Nell’inquadramento diagnostico, oltre all’esame obiettivo è indispensabile un’accurata anamnesi per distinguere una capsulite adesiva da altre patologie che causano una spalla rigida (l’artrosi della scapolo-omerale, le fratture, le lussazioni, le lesioni massive della cuffia dei rotatori).

In queste ultime, la diagnostica per immagini (RX, TC ed RM) sarà indicativa di una specifica lesione, mentre nella capsulite adesiva spesso tutte le indagini risultano scarsamente significative.

La capsulite adesiva

La causa della spalla rigida non è sempre definita: infatti nel 30-40% non ha alcuna causa evidenziabile (tecnicamente si definisce spalla rigida idiopatica). Cause note sono il diabete, patologie della tiroide, patologie intratoraciche e traumi (anche di lieve entità)

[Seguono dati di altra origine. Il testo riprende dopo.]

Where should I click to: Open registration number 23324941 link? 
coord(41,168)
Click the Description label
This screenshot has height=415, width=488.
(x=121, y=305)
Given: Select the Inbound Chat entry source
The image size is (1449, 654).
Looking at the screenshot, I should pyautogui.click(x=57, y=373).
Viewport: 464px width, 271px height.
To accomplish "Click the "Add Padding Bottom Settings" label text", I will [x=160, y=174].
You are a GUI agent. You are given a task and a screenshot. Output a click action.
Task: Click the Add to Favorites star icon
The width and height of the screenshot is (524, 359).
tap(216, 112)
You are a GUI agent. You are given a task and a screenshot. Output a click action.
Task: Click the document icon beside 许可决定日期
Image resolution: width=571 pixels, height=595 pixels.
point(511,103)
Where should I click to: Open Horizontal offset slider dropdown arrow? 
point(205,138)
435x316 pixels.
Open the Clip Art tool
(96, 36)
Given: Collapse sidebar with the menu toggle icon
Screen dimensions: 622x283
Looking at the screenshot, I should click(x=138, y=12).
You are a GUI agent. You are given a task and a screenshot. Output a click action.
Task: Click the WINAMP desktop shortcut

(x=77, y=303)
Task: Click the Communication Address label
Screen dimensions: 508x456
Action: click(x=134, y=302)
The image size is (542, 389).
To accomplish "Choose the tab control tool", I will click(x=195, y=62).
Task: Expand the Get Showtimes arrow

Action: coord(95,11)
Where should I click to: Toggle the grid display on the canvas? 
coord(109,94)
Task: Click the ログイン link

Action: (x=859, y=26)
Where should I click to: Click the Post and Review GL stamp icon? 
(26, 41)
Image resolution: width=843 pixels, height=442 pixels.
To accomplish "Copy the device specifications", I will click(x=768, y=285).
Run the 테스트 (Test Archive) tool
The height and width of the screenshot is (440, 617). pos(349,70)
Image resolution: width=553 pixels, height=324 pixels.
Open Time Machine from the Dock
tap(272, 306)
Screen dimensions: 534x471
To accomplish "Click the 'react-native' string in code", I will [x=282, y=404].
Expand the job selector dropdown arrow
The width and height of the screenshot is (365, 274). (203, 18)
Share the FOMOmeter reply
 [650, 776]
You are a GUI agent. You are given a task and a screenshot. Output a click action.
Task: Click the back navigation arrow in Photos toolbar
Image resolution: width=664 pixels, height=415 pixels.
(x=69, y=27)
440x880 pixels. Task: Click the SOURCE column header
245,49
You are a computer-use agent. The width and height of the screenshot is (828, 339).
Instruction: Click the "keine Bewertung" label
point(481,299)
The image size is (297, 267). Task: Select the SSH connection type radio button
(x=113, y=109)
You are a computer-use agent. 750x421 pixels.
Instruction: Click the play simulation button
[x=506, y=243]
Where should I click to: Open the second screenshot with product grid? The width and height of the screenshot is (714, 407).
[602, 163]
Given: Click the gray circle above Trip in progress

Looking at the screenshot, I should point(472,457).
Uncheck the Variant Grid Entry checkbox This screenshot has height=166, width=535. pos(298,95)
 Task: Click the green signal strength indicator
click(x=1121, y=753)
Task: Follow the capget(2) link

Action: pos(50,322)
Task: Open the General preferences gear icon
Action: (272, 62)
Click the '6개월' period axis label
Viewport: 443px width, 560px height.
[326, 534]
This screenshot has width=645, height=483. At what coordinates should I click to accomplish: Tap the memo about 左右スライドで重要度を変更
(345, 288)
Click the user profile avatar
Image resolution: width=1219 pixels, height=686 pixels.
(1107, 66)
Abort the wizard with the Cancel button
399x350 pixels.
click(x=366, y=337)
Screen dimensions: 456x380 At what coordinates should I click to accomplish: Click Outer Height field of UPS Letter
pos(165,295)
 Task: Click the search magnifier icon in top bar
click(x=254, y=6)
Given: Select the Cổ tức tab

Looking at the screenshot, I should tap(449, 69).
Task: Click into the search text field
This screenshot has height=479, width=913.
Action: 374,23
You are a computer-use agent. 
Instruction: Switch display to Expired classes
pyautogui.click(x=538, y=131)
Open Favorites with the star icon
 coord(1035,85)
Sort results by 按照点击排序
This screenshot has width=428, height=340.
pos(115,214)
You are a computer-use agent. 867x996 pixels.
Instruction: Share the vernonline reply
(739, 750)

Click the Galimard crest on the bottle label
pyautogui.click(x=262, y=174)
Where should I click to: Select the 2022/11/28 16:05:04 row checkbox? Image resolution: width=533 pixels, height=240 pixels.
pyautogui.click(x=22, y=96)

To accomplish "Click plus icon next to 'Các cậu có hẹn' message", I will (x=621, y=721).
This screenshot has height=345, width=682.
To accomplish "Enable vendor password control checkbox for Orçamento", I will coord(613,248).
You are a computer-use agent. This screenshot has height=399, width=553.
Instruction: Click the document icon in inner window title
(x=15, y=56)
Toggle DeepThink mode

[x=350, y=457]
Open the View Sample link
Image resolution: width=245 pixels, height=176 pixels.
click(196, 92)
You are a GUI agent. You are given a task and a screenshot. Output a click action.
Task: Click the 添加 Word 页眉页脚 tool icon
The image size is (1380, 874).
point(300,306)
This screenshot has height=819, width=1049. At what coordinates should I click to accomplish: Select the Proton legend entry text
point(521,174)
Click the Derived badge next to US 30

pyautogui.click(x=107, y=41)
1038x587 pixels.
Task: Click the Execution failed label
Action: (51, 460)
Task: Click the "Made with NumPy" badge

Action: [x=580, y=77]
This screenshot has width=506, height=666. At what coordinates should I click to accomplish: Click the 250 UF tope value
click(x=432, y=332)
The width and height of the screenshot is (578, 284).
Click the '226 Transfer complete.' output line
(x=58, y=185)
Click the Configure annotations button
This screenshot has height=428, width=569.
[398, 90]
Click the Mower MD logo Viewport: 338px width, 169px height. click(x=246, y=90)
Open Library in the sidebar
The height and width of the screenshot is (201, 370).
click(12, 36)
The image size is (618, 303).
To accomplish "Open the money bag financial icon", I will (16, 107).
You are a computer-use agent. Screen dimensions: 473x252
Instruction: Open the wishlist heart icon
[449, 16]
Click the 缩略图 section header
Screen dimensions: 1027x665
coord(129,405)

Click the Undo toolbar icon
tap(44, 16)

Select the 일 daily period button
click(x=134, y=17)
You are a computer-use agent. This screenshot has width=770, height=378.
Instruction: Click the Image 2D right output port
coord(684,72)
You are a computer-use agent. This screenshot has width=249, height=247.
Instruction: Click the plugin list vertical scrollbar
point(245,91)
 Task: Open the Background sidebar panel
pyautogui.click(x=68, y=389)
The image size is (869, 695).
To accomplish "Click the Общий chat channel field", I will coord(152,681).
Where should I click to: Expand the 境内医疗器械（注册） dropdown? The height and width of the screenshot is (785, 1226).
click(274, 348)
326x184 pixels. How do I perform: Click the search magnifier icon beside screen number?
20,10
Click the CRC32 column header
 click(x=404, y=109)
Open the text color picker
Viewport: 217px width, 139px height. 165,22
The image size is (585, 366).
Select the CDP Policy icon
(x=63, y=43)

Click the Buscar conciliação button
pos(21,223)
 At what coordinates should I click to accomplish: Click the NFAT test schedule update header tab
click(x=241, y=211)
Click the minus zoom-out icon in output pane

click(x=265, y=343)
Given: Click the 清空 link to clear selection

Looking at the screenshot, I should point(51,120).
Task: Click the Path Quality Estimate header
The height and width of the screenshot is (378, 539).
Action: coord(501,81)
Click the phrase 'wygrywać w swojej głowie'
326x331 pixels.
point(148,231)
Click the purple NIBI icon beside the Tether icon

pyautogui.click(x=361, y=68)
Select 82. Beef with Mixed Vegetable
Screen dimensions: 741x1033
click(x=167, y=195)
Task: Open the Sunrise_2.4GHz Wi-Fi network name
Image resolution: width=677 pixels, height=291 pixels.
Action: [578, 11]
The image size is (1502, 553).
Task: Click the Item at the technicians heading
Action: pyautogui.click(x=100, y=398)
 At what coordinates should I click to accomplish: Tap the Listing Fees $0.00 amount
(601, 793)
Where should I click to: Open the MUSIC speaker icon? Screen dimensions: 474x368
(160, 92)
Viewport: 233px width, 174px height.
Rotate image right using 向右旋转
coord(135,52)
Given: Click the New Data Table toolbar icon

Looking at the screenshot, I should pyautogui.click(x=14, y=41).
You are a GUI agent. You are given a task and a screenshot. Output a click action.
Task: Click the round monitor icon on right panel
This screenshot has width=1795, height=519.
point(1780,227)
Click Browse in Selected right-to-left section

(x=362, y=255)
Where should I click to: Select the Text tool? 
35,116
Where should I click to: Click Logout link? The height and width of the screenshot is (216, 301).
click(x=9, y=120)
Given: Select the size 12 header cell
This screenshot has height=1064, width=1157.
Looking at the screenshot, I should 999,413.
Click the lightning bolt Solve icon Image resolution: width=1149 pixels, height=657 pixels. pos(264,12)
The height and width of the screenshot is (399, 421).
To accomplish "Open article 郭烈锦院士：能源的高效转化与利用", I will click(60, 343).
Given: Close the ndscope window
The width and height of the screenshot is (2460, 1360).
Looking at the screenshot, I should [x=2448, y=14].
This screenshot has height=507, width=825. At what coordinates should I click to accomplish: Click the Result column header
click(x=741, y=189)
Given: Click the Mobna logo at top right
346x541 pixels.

Si possono evidenziare tre fasi. Nella prima il sintomo principale è rappresentato dal dolore e da una iniziale perdita del movimento. Il dolore compare tipicamente durante i movimenti attivi e aumenta durante le ore notturne. È una fase dovuta all’infiammazione più acuta della capsula articolare. Progressivamente il dolore tende a ridursi, ma contemporaneamente peggiora il movimento: questa caratterizza la seconda fase. In questo caso la capsula articolare è sempre infiammata ma tende ad ispessirsi e perdere di elasticità. Nell’ultima fase l’infiammazione tende a risolversi e la capsula articolare tende spesso a guadagnare la sua elasticità originale.

Trattamento

Nelle rigidità post-traumatiche o post-operatorie (generalmente secondarie a prolungata immobilizzazione), è fondamentale un’appropriata fisioterapia con rieducazione del movimento.

Nel caso della rigidità secondaria all’artrosi, oltre alla fisioterapia può essere indicata una terapia infiltrativa o eventualmente protesica

Nella capsulite adesiva, il primo approccio consiste nel ridurre l’infiammazione della spalla mediante farmaci anti-infiammatori e mediante una o più infiltrazioni con cortisone intrarticolare, se non sussistono controindicazioni e se il dolore è importante.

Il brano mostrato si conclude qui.